Start of Block
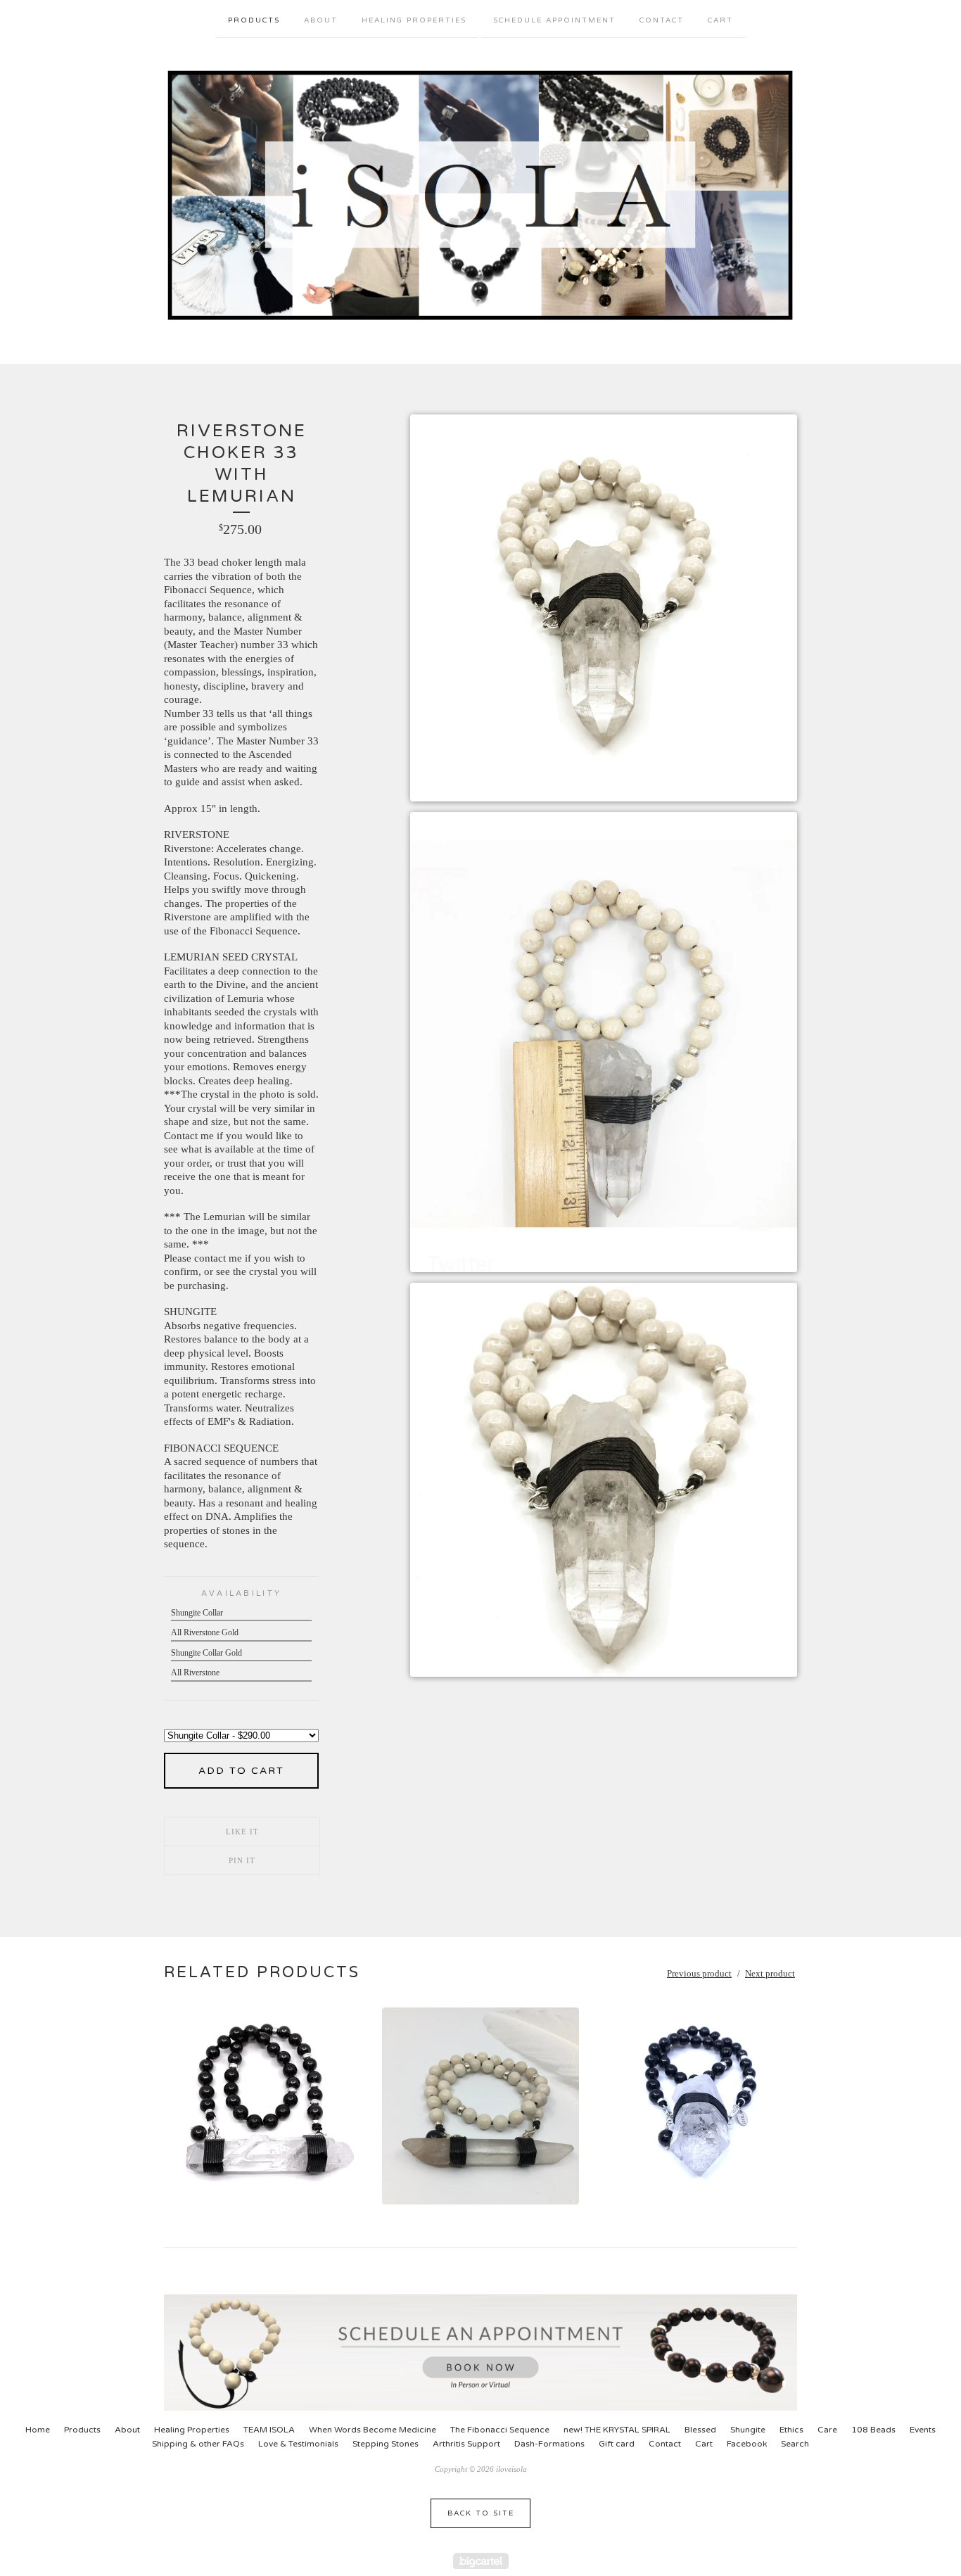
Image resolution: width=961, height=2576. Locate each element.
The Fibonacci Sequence (499, 2430)
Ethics (791, 2430)
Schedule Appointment (554, 20)
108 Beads (873, 2430)
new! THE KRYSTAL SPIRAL (617, 2430)
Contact (661, 20)
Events (923, 2430)
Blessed (700, 2430)
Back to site (480, 2513)
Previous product (699, 1973)
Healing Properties (414, 20)
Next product (770, 1973)
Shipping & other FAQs (198, 2444)
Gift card (617, 2444)
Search (795, 2444)
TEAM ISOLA (269, 2430)
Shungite (747, 2430)
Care (827, 2430)
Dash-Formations (549, 2444)
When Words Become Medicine (372, 2430)
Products (254, 20)
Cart (720, 20)
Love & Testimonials (298, 2444)
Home (37, 2430)
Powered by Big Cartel (481, 2561)
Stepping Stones (385, 2444)
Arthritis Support (466, 2444)
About (321, 20)
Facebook (747, 2444)
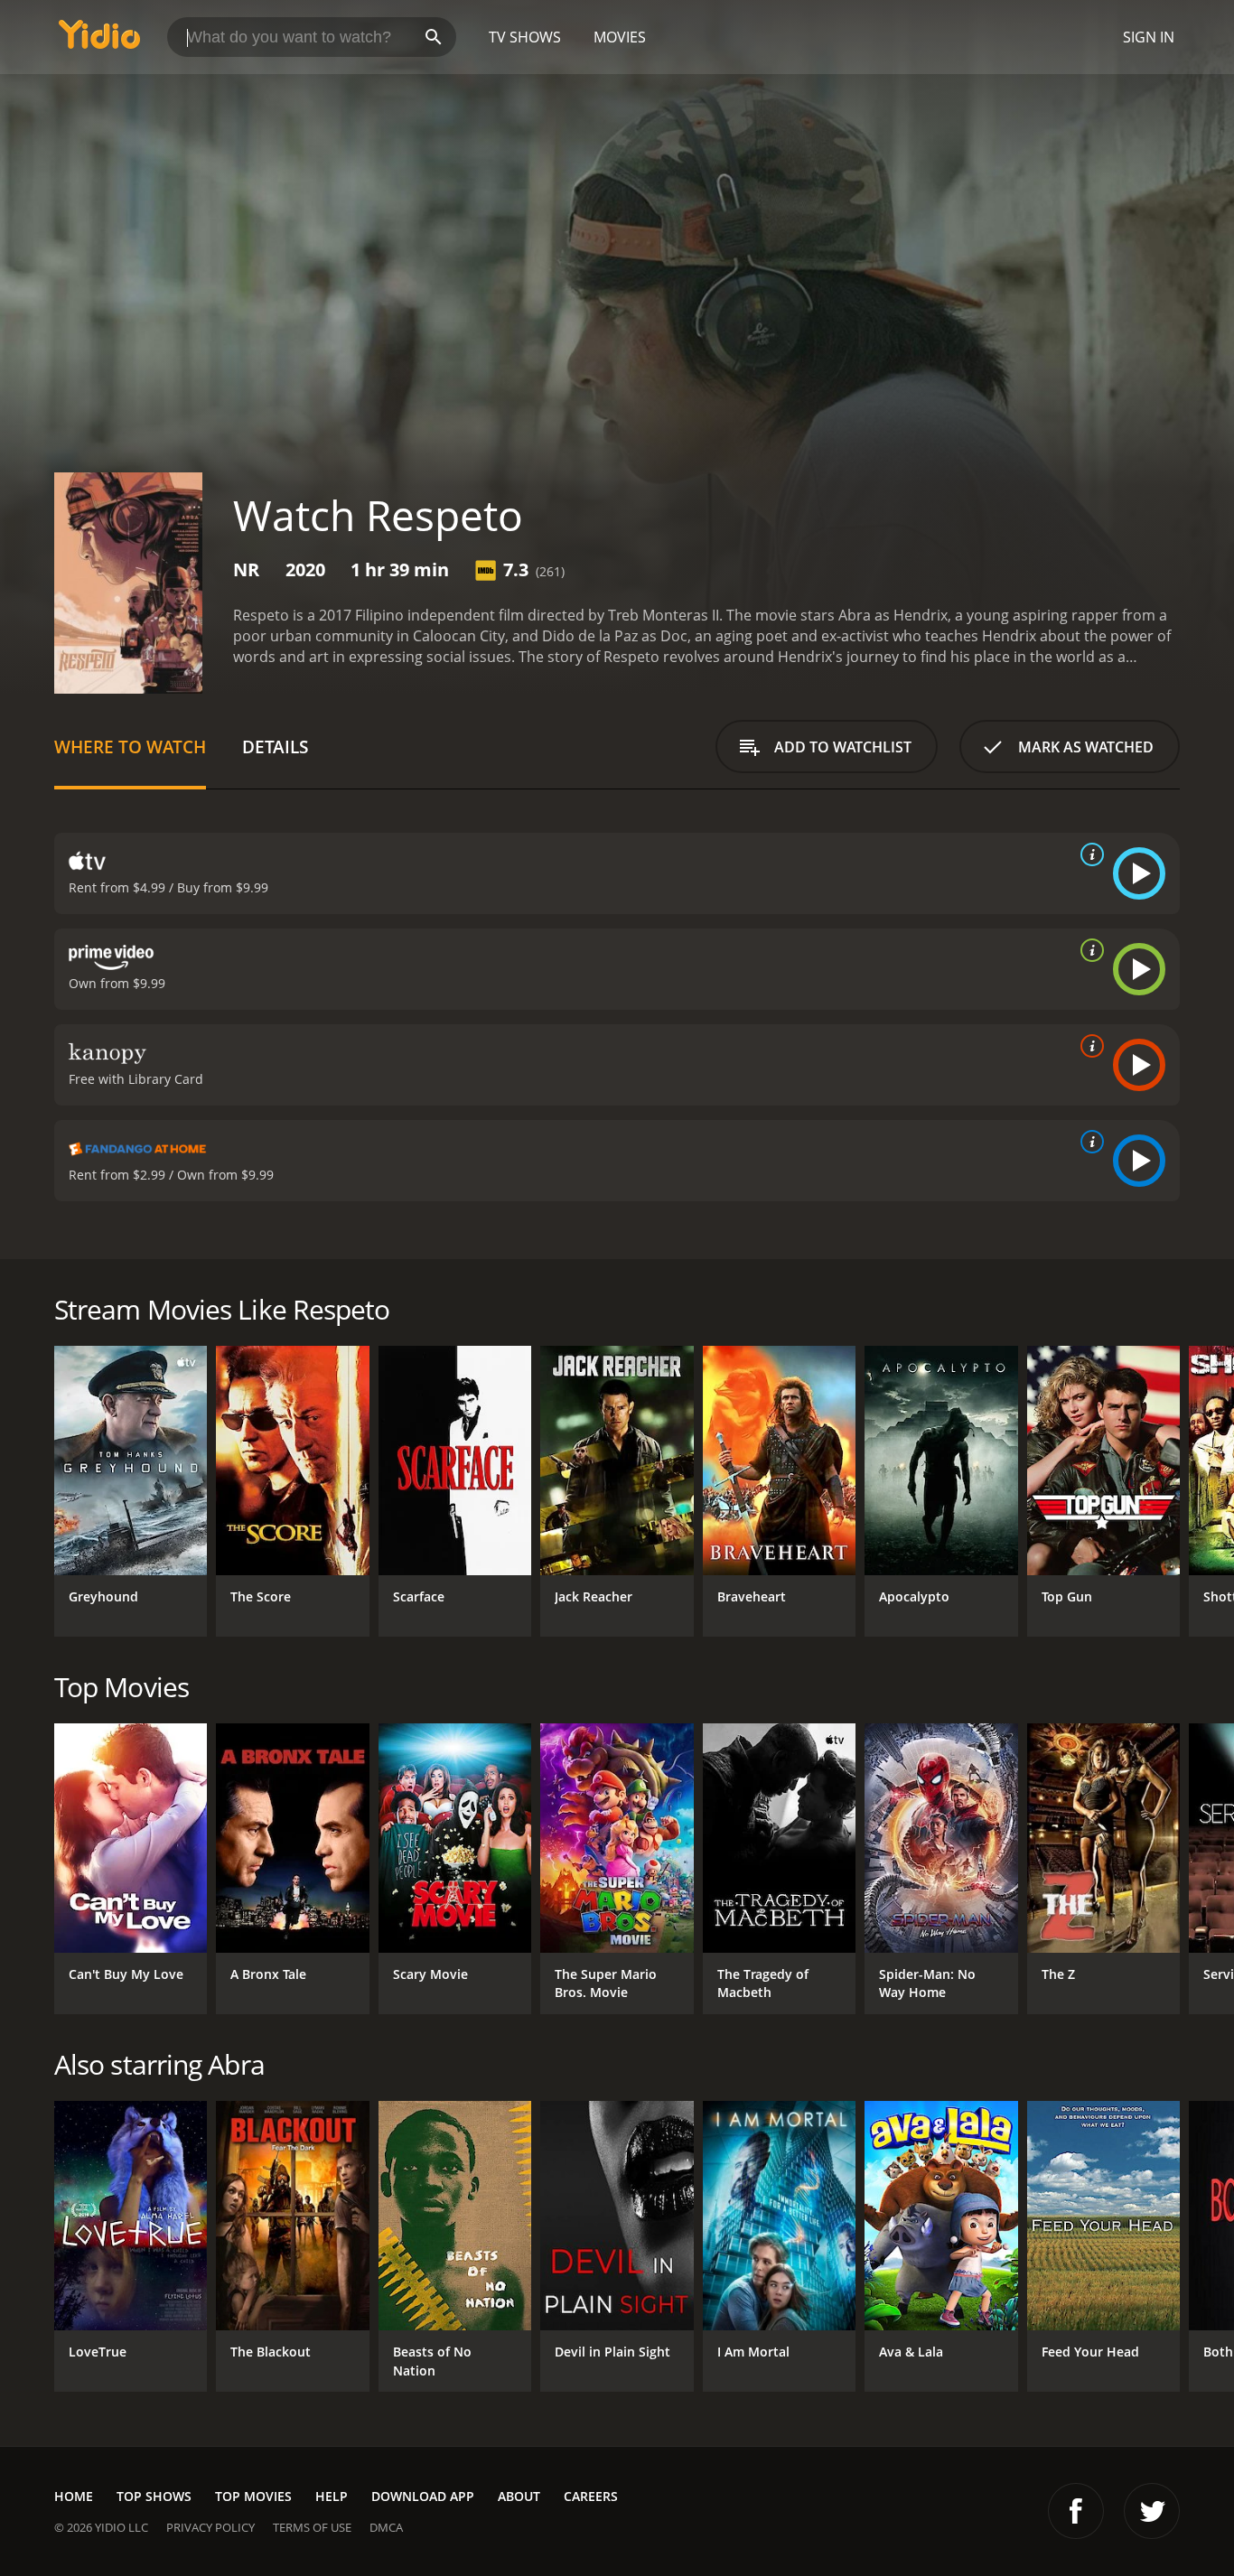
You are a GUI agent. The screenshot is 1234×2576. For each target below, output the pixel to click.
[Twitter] (1152, 2511)
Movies (620, 37)
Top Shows (154, 2496)
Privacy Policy (210, 2527)
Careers (591, 2496)
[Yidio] (99, 40)
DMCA (386, 2527)
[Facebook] (1076, 2511)
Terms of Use (312, 2527)
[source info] (1088, 854)
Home (73, 2496)
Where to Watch (130, 746)
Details (275, 746)
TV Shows (525, 37)
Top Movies (253, 2496)
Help (331, 2496)
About (519, 2496)
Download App (422, 2496)
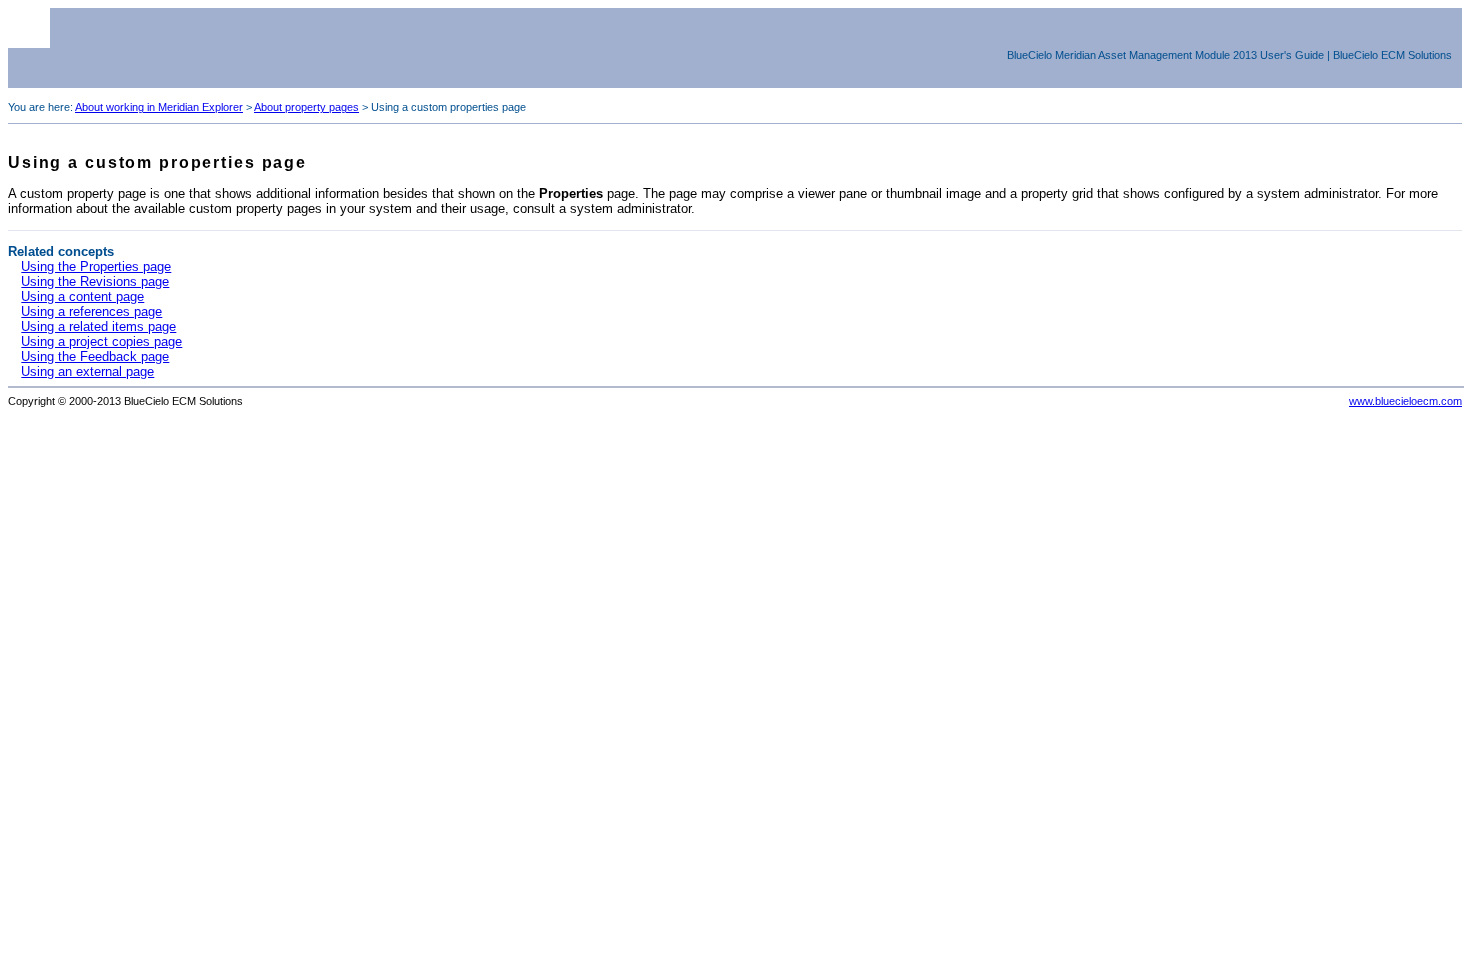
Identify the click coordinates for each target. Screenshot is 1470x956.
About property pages (306, 107)
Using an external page (87, 371)
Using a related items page (98, 326)
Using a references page (91, 311)
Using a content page (82, 296)
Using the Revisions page (95, 281)
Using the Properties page (96, 266)
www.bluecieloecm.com (1405, 401)
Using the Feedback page (95, 356)
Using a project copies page (101, 341)
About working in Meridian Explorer (159, 107)
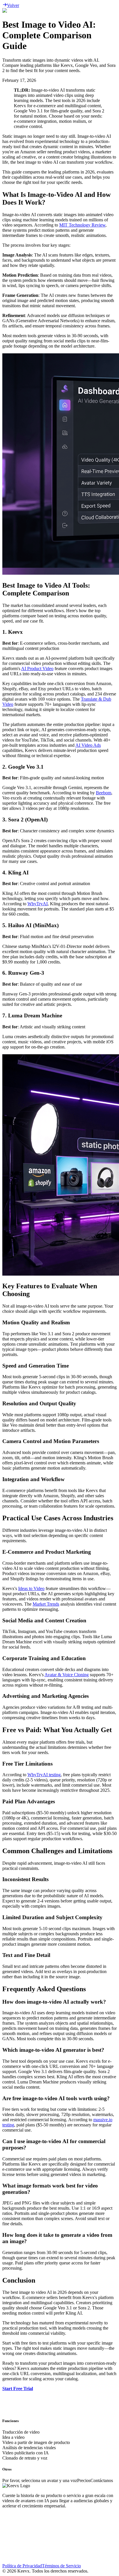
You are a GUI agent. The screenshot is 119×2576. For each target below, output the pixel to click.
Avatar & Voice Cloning (66, 1674)
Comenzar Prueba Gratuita (26, 2420)
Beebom (103, 792)
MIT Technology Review (82, 224)
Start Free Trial (17, 2388)
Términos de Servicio (61, 2565)
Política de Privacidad (22, 2565)
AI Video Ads (88, 745)
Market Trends (46, 1604)
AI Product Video (37, 668)
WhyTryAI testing (44, 1774)
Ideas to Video (31, 1588)
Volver (13, 5)
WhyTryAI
End of Block
### Task to complete
Repeat each of the entries above exactly, but do not carry over the pictures.

### Result of the exercise
Image resolution: width=961, height=2576. Locate each element.
The Fibonacci Sequence (499, 2430)
Ethics (791, 2430)
Schedule Appointment (554, 20)
108 Beads (873, 2430)
new! THE KRYSTAL SPIRAL (617, 2430)
Contact (661, 20)
Events (923, 2430)
Blessed (700, 2430)
Back to site (480, 2513)
Previous product (699, 1973)
Healing Properties (414, 20)
Next product (770, 1973)
Shipping & other FAQs (198, 2444)
Gift card (617, 2444)
Search (795, 2444)
TEAM ISOLA (269, 2430)
Shungite (747, 2430)
Care (827, 2430)
Dash-Formations (549, 2444)
When Words Become Medicine (372, 2430)
Products (254, 20)
Cart (720, 20)
Love & Testimonials (298, 2444)
Home (37, 2430)
Powered by Big Cartel (481, 2561)
Stepping Stones (385, 2444)
Arthritis Support (466, 2444)
About (321, 20)
Facebook (747, 2444)
You are a GUI agent. The screenshot is 1234×2576. For each target below, output the pixel to click.
[Twitter] (1152, 2511)
Movies (620, 37)
Top Shows (154, 2496)
Privacy Policy (210, 2527)
Careers (591, 2496)
[Yidio] (99, 40)
DMCA (386, 2527)
[Facebook] (1076, 2511)
Terms of Use (312, 2527)
[source info] (1088, 854)
Home (73, 2496)
Where to Watch (130, 746)
Details (275, 746)
TV Shows (525, 37)
Top Movies (253, 2496)
Help (331, 2496)
About (519, 2496)
Download App (422, 2496)
Identify the click coordinates for each target. Screenshot is 1470x956.
About property pages (306, 107)
Using an external page (87, 371)
Using a related items page (98, 326)
Using a references page (91, 311)
Using a content page (82, 296)
Using the Revisions page (95, 281)
Using the Properties page (96, 266)
www.bluecieloecm.com (1405, 401)
Using the Feedback page (95, 356)
Using a project copies page (101, 341)
About working in Meridian Explorer (159, 107)
You are a GUI agent. The screenshot is 119×2576. For each target below, output the pixel to click.
Avatar & Voice Cloning (66, 1674)
Comenzar Prueba Gratuita (26, 2420)
Beebom (103, 792)
MIT Technology Review (82, 224)
Start Free Trial (17, 2388)
Términos de Servicio (61, 2565)
Política de Privacidad (22, 2565)
AI Video Ads (88, 745)
Market Trends (46, 1604)
AI Product Video (37, 668)
WhyTryAI testing (44, 1774)
Ideas to Video (31, 1588)
Volver (13, 5)
WhyTryAI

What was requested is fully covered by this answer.